Cardiovascular disease

Diets rich in foods containing plant lignans (whole grains, nuts and seeds, legumes, and fruit and vegetables) have been consistently associated with reductions in risk of cardiovascular disease. However, it is likely that numerous nutrients and phytochemicals found in these foods contribute to their cardioprotection.

Higher dietary intakes of two lignans, matairesinol and secoisolariciresinol, were not linked to total cardiovascular disease in 16,162 middle-aged and older women participating in the Dutch PROSPECT European Prospective study Into Cancer and nutrition (EPIC) study (16). A large prospective cohort study conducted within Spain’s PREDIMED trial — a trial evaluating the effects of a Mediterranean diet on cardiovascular disease outcomes — followed 7,172 older adults at high risk of cardiovascular disease for a mean of 4.3 years (17). In this study, the highest quintile of dietary lignan intake (mean intake, 0.94 mg/day), measured by a food frequency questionnaire at baseline, was associated with a 49% lower risk of incident cardiovascular disease compared to the lowest quintile (mean intake, 0.44 mg/day of lignans). The primary dietary source of lignans in this cohort was virgin olive oil (17), which itself is known to be cardioprotective.

Coronary heart disease

In a prospective, nested case-control study in 334 middle-aged Finnish men, followed for an average of 7.7 years, higher serum enterolactone concentrations (a marker of plant lignan intake) were associated with a lower risk of acute coronary events (18). A prospective cohort study of 1,889 Finnish men followed for an average of 12 years, found those with the highest serum enterolactone concentrations were significantly less likely to die from coronary heart disease (CHD) or cardiovascular disease than those with the lowest concentrations (19). However, a study in male smokers did not find strong support for an association between serum enterolactone concentration and CHD (20). Additionally, a nested case-control study in men and women residing in the Netherlands did not find association between plasma concentrations of enterolactone or enterodiol and nonfatal myocardial infarction (236 cases and 283 controls), although the study population was young (ages 20-59 at baseline) and followed for only a mean of 4.5 years (21). A 2017 meta-analysis of three of these studies found no association between blood enterolactone concentration and non-fatal myocardial infarction (22). Moreover, dietary lignan intake was not linked to coronary cardiovascular disease in women participating in the Dutch PROSPECT EPIC study (16).

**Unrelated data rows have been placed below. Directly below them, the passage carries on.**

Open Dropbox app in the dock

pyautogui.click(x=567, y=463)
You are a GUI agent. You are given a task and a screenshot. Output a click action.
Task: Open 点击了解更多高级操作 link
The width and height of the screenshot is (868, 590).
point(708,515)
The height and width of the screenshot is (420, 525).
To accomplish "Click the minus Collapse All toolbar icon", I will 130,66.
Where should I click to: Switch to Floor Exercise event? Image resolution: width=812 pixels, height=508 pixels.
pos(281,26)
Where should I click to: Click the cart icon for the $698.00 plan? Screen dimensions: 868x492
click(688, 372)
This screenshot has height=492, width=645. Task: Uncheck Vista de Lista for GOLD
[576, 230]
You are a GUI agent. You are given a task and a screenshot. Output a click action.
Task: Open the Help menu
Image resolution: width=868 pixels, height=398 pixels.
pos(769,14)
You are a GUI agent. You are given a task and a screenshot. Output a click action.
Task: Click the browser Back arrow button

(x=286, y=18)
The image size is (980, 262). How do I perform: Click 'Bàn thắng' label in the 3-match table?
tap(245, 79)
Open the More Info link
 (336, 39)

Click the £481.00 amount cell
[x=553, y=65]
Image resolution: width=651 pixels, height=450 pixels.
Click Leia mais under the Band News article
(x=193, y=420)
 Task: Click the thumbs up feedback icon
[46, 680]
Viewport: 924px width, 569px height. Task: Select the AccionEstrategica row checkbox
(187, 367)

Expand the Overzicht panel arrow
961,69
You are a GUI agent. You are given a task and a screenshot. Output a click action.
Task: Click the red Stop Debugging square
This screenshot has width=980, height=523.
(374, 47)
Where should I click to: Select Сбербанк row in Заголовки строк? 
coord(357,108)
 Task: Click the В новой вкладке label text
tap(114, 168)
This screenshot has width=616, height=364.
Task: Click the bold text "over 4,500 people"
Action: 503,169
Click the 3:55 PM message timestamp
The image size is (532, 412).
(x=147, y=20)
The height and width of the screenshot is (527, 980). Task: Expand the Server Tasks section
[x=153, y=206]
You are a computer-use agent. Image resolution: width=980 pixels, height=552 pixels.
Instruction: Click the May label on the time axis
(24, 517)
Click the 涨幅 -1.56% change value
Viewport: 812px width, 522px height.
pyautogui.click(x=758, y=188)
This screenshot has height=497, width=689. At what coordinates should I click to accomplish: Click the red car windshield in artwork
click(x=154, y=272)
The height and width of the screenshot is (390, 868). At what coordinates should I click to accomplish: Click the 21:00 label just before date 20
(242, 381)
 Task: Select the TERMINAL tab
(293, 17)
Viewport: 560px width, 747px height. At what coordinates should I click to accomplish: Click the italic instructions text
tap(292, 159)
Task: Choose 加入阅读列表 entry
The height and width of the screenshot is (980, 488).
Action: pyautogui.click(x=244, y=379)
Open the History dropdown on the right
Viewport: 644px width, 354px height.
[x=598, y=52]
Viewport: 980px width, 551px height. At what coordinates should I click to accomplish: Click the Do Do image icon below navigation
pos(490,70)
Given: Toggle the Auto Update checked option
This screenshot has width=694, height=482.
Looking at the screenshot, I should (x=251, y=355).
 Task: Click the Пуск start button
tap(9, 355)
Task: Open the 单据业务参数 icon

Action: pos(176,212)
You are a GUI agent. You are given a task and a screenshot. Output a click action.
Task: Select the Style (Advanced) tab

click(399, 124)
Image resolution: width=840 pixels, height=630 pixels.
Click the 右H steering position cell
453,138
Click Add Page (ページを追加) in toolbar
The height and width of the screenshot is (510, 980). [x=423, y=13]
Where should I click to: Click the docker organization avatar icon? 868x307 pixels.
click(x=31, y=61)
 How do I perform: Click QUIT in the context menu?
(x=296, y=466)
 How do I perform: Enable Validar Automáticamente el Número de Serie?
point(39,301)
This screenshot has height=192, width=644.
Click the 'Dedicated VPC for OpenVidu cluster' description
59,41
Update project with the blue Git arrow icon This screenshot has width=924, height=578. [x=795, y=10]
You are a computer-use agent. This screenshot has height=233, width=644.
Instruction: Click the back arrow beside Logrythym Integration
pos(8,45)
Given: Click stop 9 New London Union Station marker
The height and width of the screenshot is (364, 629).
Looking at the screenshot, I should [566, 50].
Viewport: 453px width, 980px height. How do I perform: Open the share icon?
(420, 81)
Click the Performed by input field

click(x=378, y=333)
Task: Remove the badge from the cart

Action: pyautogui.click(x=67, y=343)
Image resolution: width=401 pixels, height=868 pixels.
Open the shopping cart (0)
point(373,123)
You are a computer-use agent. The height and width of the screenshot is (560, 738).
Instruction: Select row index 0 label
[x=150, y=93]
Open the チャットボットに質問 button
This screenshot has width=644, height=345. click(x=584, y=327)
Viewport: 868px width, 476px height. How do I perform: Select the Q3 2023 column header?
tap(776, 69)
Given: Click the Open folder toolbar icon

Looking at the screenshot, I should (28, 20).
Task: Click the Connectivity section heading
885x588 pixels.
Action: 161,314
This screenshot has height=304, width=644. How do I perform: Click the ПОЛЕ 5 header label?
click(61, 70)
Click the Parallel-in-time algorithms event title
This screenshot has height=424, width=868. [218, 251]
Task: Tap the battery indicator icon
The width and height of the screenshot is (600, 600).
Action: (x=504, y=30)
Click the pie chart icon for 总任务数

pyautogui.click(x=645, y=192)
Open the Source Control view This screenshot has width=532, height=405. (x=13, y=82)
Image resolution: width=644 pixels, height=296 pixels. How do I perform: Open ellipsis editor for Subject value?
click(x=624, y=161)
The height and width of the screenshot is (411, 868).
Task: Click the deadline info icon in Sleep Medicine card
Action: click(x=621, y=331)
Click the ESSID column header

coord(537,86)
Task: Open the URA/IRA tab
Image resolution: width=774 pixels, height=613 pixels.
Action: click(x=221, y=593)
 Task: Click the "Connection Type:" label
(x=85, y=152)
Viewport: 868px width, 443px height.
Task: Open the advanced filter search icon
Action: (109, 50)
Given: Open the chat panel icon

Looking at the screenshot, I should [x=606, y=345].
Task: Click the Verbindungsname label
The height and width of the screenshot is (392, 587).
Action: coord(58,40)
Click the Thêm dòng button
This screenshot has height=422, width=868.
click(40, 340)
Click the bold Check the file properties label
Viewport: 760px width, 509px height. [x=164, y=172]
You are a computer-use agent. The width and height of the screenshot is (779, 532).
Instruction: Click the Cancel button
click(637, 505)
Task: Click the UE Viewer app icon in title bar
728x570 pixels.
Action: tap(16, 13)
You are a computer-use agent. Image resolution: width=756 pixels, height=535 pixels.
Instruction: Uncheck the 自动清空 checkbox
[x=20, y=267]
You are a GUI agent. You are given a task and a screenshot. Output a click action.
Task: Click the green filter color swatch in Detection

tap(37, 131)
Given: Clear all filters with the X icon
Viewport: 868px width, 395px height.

Clinical trials of lignan supplementation would be needed to determine the effects of lignans on coronary heart disease.

Cardiovascular risk factors

Blood lipids. Flaxseeds are among the richest sources of plant lignans in the human diet, but they are also good sources of other nutrients and phytochemicals with cardioprotective effects, such as omega-3 fatty acids (i.e., α-linolenic acid) and fiber. Supplementation trials have generally used ground or milled flaxseed (i.e., flax meal), which has a higher bioavailability of enterolignans compared to whole flaxseed (23). Five small clinical trials found that adding 30 to 50 g/day of flaxseed to the usual diet for 4 to 12 weeks resulted in modest 8%-20% decreases in low-density lipoprotein (LDL-cholesterol concentration (24-28), but four other trials did not observe significant reductions in LDL-cholesterol after adding 30 to 40 g/day of flaxseed to the diet (29-32). A double-blind, randomized controlled trial in adults, ages 44 to 75 years, found that supplementation with 40 g/day of flaxseed led to significant reductions in LDL-cholesterol after five weeks, but the cholesterol reductions were not statistically significant following 10 weeks’ supplementation (33). Additionally, a one-year clinical trial in postmenopausal women reported that supplementation with 40 g/day of flaxseed did not lower LDL-cholesterol compared to a placebo containing wheat germ (34). Most of these trials were in healthy participants free of cardiovascular disease. In a randomized, double-blind, placebo-controlled trial in 84 patients with peripheral artery disease, 30 g/day of flaxseed for 12 months did not reduce total or LDL-cholesterol compared to placebo, although cholesterol reductions within the flaxseed-supplemented group were evident at 1 month and 6 months compared to baseline but not at 12 months (35).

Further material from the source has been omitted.